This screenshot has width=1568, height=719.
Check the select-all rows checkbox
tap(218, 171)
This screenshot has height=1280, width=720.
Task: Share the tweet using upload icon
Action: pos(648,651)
========================================
**What you have to do**
Your reply should repeat the entire listing, word for word and complete.

**Response to the exercise**
This screenshot has width=1568, height=719.
Check the select-all rows checkbox
tap(218, 171)
This screenshot has height=1280, width=720.
Task: Share the tweet using upload icon
Action: pos(648,651)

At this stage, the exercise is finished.